» ASSIGNMENT
This exercise calls for every record to be set down exactly.

___ EXERCISE DATA

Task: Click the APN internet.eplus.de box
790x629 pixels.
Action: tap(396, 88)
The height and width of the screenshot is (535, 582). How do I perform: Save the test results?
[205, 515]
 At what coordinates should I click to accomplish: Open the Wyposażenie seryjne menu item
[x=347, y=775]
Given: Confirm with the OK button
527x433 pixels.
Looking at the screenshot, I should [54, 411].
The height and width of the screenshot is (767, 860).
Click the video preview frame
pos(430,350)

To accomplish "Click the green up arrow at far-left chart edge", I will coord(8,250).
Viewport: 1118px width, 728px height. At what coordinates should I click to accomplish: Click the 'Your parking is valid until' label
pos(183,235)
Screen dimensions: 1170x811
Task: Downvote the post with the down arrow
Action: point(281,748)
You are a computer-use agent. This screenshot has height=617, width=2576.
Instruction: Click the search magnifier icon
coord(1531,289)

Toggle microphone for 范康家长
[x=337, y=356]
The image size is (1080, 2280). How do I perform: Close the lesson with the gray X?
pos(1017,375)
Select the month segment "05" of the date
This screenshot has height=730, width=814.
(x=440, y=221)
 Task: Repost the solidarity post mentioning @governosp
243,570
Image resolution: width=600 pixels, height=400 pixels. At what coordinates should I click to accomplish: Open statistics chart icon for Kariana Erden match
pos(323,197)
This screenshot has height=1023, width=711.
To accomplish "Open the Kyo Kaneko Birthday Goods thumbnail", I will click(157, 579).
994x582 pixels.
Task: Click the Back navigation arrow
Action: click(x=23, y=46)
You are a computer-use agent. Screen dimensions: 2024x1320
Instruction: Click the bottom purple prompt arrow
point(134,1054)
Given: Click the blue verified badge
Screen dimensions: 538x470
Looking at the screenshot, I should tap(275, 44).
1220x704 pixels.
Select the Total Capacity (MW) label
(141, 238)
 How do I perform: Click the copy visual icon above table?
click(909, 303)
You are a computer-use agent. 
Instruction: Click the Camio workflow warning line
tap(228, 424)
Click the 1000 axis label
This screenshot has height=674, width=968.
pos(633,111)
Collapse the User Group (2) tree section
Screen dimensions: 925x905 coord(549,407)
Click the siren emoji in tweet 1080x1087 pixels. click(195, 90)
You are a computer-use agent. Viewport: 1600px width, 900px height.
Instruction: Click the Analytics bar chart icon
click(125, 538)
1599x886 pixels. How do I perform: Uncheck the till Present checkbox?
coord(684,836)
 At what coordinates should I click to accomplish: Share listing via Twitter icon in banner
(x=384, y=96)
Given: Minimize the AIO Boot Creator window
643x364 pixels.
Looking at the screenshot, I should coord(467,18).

______

» WRITTEN ANSWER
Task: Click the APN internet.eplus.de box
790x629 pixels.
Action: tap(396, 88)
The height and width of the screenshot is (535, 582). How do I perform: Save the test results?
[205, 515]
 At what coordinates should I click to accomplish: Open the Wyposażenie seryjne menu item
[x=347, y=775]
Given: Confirm with the OK button
527x433 pixels.
Looking at the screenshot, I should [54, 411].
The height and width of the screenshot is (767, 860).
Click the video preview frame
pos(430,350)

To accomplish "Click the green up arrow at far-left chart edge", I will coord(8,250).
Viewport: 1118px width, 728px height. At what coordinates should I click to accomplish: Click the 'Your parking is valid until' label
pos(183,235)
Screen dimensions: 1170x811
Task: Downvote the post with the down arrow
Action: point(281,748)
You are a computer-use agent. This screenshot has height=617, width=2576.
Instruction: Click the search magnifier icon
coord(1531,289)

Toggle microphone for 范康家长
[x=337, y=356]
The image size is (1080, 2280). How do I perform: Close the lesson with the gray X?
pos(1017,375)
Select the month segment "05" of the date
This screenshot has height=730, width=814.
(x=440, y=221)
 Task: Repost the solidarity post mentioning @governosp
243,570
Image resolution: width=600 pixels, height=400 pixels. At what coordinates should I click to accomplish: Open statistics chart icon for Kariana Erden match
pos(323,197)
This screenshot has height=1023, width=711.
To accomplish "Open the Kyo Kaneko Birthday Goods thumbnail", I will click(157, 579).
994x582 pixels.
Task: Click the Back navigation arrow
Action: click(x=23, y=46)
You are a computer-use agent. Screen dimensions: 2024x1320
Instruction: Click the bottom purple prompt arrow
point(134,1054)
Given: Click the blue verified badge
Screen dimensions: 538x470
Looking at the screenshot, I should tap(275, 44).
1220x704 pixels.
Select the Total Capacity (MW) label
(141, 238)
 How do I perform: Click the copy visual icon above table?
click(909, 303)
You are a computer-use agent. 
Instruction: Click the Camio workflow warning line
tap(228, 424)
Click the 1000 axis label
This screenshot has height=674, width=968.
pos(633,111)
Collapse the User Group (2) tree section
Screen dimensions: 925x905 coord(549,407)
Click the siren emoji in tweet 1080x1087 pixels. click(195, 90)
You are a computer-use agent. Viewport: 1600px width, 900px height.
Instruction: Click the Analytics bar chart icon
click(125, 538)
1599x886 pixels. How do I perform: Uncheck the till Present checkbox?
coord(684,836)
 At what coordinates should I click to accomplish: Share listing via Twitter icon in banner
(x=384, y=96)
Given: Minimize the AIO Boot Creator window
643x364 pixels.
Looking at the screenshot, I should coord(467,18).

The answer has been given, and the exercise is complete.